No, it couldn’t. This is the bizarre cousin of the “executed” line. A lightning strike could happen to anyone. This incident could not have. That the deceased was there in her car did not necessarily make her death legitimate, but it did make it more likely than if she had not been there in her car. She was not chosen at random. She decided to interfere with law enforcement, and, subsequently, to refuse to follow law enforcement’s orders, and those decisions had knock-on effects. Whether those knock-on effects were justified remains to be seen, but they were one possible result of her choices, not a freak occurrence staged by a capricious universe.
- “ICE shouldn’t have been there in the first place.”
This is nonsense. We have a lot of duly passed immigration laws in the United States, and the duly elected head of the federal government is permitted — required, even — to enforce them without the acquiescence of the states. This is Constitution 101, and the alternative is not unicorns and rainbows, but nullification, insurrection, and chaos. It is entirely reasonable to criticize the prosecutorial choices of the executive branch, or the tactics deployed by a given agency, but to propose that the mere existence of federal agents is responsible for the conduct of those who wish to undermine them is to invert our system of government and make a case for anarchy. It cannot stand, and, if the deceased had been, say, a tax protester, it would not be expected to.
Addendum:
I missed another popular red herring in my earlier post: Namely, the claim that the officer in Minnesota was justified in opening fire, but that, rather than shooting to kill, he ought merely to have “shot the tires out” or “shot only once” or “shot to wound.”
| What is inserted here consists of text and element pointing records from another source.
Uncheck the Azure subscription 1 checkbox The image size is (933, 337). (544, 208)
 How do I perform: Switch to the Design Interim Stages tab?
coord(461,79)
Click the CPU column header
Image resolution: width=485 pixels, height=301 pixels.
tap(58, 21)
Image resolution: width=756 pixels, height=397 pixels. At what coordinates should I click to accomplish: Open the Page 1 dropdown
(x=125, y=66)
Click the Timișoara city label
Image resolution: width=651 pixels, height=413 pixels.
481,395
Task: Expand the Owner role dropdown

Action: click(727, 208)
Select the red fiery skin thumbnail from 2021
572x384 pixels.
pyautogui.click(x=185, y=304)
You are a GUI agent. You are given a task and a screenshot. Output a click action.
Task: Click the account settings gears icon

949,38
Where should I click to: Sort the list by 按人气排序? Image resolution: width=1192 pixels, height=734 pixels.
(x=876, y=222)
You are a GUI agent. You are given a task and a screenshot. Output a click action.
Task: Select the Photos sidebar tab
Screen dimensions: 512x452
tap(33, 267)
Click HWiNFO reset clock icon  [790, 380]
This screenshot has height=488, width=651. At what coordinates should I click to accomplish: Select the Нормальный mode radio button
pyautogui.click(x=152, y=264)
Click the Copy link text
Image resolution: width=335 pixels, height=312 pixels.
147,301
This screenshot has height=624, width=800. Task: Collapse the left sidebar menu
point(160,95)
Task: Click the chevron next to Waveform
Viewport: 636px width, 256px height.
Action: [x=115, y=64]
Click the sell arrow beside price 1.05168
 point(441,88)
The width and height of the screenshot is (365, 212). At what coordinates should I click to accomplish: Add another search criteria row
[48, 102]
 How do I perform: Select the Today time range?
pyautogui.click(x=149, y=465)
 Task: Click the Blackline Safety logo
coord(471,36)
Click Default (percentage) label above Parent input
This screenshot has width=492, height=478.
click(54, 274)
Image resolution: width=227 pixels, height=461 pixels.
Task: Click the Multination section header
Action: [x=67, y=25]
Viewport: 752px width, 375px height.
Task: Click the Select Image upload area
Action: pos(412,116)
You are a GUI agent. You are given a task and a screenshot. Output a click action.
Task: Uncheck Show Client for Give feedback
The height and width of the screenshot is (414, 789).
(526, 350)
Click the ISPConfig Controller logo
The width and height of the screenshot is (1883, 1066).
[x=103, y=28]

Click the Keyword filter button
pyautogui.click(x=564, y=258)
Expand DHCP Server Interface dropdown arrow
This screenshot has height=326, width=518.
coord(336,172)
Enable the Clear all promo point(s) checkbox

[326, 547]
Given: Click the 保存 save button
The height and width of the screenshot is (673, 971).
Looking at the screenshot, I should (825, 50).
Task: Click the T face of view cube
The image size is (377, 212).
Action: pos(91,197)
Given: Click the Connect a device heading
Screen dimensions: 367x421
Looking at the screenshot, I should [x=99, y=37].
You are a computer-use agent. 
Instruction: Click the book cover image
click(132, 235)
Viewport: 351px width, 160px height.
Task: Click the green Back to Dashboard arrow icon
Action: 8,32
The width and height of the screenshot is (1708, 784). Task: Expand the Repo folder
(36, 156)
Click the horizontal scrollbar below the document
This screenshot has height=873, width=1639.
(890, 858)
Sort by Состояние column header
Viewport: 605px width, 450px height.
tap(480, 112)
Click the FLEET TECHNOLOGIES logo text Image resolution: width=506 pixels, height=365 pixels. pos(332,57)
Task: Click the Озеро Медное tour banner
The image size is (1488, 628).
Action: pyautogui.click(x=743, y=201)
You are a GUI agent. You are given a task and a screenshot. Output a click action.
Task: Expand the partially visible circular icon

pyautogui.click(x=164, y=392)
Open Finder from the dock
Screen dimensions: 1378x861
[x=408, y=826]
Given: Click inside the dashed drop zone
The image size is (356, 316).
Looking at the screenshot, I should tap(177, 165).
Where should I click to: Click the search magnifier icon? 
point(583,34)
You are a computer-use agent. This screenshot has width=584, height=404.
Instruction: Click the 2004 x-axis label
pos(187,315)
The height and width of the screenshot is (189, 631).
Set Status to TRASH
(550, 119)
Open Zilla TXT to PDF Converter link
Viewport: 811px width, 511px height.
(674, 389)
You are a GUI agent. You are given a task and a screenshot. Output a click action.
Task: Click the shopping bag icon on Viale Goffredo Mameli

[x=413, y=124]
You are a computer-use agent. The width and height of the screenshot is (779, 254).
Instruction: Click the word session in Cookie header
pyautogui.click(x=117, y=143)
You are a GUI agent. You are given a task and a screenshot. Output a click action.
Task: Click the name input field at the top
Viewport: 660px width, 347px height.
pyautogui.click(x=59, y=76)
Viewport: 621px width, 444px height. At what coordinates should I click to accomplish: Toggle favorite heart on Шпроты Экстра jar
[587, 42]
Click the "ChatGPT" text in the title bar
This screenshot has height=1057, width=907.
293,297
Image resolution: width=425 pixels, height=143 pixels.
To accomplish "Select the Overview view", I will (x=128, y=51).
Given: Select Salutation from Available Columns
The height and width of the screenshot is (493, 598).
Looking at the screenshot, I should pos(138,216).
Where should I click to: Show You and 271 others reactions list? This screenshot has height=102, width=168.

Outside of the movies, this is not a thing. One is permitted to use one’s gun if one reasonably believes that one’s life is in danger, and, if one reasonably believes that one’s life is in danger, one shoots to kill. For good reason, officers are trained to shoot at the person who presents the threat, and, when doing so, to shoot at their center mass. To do otherwise is to risk shooting someone else, or to risk shooting a bystander, or to risk having the round ricochet wildly off a hard substance (like, say, a metal car). There is no circumstance in which an officer — or a civilian, for that matter — is allowed to use a gun for self-defense, but only sort of. That is a TV trope, not a real-world rule.
As for the idea that the first shot was justified but the subsequent shots were not? That, too, is ridiculous. If a minute had elapsed between shots, that would be one thing. In that case, the second shot would be part of a separate incident, with a fresh risk calculation and a separate set of details. But, here, the second and third shots were part of the same moment that justified the first. Naturally, it is entirely unworkable to expect a person who fears for his life to distinguish between the need for a first, second, or third shot when those shots are all fired within a few seconds of one another. As such, the case against the second and third shots in this circumstance is also the case against the first. If that was legitimate, so were the others. If it was illegitimate, the others were as well.